- _The task_
Beginning with the opening line, set down each line of the material below exactly, stopping once the line with "Given: Click info icon for 09:30 AM flight" is done.

- _Input data_
>>>

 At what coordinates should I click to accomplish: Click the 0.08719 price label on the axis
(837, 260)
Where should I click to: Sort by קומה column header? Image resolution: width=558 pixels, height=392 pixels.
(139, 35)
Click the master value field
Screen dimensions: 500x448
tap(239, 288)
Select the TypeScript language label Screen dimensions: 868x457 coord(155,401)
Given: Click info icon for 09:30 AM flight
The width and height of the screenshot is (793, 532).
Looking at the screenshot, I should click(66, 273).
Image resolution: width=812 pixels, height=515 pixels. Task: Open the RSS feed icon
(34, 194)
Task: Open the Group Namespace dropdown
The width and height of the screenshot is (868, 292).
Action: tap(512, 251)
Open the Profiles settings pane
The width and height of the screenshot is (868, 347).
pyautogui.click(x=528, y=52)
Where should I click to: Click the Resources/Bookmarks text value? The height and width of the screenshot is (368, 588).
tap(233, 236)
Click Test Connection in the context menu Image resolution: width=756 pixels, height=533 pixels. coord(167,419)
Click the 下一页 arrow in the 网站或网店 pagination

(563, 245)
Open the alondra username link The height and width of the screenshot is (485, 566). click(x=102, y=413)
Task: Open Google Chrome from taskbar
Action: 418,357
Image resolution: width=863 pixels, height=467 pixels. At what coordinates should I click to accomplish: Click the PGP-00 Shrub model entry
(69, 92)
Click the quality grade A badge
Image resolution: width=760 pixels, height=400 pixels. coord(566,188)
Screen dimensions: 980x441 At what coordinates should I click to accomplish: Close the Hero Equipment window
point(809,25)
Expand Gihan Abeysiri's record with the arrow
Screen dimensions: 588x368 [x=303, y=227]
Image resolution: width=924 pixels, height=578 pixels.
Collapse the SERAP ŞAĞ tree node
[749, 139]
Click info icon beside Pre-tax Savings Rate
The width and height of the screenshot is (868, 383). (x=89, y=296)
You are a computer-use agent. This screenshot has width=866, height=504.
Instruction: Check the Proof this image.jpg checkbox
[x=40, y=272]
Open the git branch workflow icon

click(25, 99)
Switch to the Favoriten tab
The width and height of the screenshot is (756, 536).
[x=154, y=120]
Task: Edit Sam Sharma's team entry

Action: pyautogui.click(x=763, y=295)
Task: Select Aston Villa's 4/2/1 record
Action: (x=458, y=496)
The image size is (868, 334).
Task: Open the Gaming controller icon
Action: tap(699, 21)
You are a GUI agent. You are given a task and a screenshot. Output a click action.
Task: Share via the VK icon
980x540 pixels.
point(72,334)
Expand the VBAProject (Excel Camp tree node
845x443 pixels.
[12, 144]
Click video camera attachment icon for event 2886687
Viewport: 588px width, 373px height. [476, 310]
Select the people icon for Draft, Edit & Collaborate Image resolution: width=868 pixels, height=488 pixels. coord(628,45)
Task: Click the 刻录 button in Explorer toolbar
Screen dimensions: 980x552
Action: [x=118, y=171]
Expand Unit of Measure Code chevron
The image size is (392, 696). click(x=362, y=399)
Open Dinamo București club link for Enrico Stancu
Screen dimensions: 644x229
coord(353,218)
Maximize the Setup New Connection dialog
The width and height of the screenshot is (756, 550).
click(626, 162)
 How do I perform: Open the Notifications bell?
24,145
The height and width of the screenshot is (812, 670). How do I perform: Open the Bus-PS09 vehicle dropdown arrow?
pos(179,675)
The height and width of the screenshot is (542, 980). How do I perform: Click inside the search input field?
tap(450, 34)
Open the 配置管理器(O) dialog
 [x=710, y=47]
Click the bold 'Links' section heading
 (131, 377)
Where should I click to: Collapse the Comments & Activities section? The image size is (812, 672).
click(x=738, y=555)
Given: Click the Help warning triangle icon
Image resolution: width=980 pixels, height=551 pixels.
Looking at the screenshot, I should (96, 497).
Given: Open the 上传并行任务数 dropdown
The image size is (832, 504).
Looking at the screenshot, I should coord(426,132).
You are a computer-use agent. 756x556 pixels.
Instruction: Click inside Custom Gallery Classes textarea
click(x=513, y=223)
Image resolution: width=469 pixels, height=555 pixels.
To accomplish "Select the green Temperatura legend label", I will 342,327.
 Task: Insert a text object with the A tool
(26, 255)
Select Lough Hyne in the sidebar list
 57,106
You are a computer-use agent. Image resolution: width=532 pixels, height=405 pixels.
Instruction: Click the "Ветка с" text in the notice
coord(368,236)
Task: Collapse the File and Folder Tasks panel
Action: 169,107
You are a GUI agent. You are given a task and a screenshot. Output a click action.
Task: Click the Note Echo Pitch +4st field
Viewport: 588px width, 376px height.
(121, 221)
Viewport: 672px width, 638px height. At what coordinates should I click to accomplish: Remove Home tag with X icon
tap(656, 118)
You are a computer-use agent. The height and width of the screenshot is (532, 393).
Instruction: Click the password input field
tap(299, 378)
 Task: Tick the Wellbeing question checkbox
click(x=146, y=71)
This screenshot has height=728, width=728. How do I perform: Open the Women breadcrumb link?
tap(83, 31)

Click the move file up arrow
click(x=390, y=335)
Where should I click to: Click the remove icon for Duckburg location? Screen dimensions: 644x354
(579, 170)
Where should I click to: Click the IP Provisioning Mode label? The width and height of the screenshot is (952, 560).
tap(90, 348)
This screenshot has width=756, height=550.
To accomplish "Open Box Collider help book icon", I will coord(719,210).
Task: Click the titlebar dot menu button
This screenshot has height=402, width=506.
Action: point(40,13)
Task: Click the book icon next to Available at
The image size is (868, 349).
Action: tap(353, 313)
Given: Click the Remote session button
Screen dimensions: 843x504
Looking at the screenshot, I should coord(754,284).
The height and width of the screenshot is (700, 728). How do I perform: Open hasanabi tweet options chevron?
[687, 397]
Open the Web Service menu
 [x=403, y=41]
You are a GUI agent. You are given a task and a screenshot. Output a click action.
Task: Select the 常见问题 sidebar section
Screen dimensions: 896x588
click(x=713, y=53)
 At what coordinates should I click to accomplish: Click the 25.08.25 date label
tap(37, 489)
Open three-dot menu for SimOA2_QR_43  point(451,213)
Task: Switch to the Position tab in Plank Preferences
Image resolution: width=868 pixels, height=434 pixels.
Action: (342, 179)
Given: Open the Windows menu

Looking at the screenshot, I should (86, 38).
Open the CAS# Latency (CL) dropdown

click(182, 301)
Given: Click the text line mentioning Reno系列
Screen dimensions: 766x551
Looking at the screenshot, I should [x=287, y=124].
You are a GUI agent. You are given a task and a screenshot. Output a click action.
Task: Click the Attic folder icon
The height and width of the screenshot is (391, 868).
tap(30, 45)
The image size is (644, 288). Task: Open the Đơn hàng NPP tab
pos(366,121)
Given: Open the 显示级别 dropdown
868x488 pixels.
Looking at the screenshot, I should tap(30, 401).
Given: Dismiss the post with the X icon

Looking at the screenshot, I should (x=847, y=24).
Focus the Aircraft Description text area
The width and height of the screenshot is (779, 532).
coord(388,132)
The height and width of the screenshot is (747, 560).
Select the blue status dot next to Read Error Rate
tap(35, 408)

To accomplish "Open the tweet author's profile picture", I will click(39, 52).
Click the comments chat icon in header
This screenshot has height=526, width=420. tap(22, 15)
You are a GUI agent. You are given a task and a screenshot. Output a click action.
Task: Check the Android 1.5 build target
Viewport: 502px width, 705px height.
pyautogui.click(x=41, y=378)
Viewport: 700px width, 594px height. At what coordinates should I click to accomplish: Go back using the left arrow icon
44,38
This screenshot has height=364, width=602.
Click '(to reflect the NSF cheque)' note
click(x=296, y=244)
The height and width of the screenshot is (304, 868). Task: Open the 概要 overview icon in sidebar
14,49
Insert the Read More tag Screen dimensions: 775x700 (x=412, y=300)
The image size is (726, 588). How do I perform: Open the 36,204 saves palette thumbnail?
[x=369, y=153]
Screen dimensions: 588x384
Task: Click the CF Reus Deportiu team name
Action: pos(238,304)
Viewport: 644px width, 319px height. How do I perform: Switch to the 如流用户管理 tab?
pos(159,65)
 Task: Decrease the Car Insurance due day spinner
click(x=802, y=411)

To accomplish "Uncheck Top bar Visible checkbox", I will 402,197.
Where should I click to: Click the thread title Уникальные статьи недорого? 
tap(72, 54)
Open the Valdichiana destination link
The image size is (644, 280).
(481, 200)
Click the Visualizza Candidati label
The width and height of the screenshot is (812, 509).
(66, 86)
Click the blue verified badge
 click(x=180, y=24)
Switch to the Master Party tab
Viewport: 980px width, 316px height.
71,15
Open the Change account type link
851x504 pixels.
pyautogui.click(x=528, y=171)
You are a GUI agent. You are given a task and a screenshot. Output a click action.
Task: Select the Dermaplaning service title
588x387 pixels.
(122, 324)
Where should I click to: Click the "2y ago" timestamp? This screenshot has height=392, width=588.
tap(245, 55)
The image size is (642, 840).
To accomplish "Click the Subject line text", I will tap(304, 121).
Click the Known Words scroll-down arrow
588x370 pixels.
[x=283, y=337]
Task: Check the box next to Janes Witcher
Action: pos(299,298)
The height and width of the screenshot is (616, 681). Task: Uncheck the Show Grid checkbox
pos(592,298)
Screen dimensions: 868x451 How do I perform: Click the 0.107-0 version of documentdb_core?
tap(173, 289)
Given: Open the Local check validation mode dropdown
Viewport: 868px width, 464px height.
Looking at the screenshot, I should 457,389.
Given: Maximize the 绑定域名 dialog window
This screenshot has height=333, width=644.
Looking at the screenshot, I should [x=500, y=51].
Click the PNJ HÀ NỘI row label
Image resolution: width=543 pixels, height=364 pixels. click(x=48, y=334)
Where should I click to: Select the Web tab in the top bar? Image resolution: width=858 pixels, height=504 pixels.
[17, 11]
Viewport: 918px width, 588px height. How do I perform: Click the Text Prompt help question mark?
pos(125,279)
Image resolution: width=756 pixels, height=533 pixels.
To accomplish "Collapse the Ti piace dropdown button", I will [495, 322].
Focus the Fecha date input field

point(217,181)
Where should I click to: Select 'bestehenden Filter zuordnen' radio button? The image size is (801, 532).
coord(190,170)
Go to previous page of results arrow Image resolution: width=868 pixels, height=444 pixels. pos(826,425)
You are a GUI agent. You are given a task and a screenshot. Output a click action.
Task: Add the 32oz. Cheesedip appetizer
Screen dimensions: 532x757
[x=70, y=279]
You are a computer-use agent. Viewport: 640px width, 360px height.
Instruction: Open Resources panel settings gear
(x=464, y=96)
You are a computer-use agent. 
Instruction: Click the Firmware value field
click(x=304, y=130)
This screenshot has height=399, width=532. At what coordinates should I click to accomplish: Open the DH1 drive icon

<<<

- _Task output_
 At what coordinates should I click to accomplish: Click the 0.08719 price label on the axis
(837, 260)
Where should I click to: Sort by קומה column header? Image resolution: width=558 pixels, height=392 pixels.
(139, 35)
Click the master value field
Screen dimensions: 500x448
tap(239, 288)
Select the TypeScript language label Screen dimensions: 868x457 coord(155,401)
Given: Click info icon for 09:30 AM flight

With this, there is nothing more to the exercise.